(Pixel coordinate grounding data)

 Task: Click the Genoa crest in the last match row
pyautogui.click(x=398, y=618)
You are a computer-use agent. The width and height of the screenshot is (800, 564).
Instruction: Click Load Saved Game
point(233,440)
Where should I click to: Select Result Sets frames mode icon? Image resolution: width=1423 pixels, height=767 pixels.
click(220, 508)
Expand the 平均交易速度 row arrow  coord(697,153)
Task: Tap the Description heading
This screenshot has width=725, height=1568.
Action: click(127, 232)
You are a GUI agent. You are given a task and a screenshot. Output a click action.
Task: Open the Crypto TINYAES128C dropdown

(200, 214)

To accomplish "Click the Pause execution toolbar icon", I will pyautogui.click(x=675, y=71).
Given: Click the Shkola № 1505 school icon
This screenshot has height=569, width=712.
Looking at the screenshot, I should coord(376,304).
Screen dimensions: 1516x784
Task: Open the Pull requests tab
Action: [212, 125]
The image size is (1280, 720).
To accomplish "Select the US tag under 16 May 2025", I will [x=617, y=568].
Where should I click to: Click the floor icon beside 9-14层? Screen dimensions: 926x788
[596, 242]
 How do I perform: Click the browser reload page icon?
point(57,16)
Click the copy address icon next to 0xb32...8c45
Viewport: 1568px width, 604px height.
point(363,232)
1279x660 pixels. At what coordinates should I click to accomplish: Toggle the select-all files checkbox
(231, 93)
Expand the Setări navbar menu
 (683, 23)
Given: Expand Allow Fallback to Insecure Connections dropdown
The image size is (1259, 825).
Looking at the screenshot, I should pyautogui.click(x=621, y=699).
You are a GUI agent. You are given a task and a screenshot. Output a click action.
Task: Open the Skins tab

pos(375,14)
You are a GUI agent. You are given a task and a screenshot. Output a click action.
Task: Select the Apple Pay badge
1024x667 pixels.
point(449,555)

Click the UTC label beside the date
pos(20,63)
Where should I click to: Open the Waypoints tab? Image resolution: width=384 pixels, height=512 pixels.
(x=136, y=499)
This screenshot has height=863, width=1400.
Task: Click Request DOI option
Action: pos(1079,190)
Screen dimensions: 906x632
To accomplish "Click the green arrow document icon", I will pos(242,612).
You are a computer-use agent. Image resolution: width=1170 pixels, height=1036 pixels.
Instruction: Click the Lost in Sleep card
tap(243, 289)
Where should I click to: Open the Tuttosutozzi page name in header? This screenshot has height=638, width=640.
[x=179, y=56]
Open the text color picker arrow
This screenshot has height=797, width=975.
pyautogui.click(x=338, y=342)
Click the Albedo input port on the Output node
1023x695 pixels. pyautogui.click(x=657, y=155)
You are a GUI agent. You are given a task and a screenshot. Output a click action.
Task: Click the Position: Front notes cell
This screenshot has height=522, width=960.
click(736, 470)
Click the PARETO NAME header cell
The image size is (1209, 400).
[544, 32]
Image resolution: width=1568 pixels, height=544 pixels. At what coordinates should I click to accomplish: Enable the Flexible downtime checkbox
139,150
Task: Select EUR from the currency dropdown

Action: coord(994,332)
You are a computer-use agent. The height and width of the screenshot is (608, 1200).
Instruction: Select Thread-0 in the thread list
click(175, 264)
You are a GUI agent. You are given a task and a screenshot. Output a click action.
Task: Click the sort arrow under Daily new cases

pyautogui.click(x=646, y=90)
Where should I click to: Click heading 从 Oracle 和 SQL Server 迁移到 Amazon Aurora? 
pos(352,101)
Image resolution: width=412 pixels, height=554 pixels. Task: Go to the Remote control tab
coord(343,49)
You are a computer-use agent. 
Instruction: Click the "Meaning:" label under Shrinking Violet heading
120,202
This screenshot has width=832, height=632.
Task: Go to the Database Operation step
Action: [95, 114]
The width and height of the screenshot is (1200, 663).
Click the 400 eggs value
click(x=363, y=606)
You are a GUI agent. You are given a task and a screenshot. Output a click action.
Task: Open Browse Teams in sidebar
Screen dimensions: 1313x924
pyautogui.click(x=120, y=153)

# [EXERCISE AIM]
Copy out every line above where "will" is present.

# [OUTPUT FOR THIS TASK]
To accomplish "Click the Pause execution toolbar icon", I will pyautogui.click(x=675, y=71).
To accomplish "Select the US tag under 16 May 2025", I will [x=617, y=568].
To accomplish "Click the green arrow document icon", I will pos(242,612).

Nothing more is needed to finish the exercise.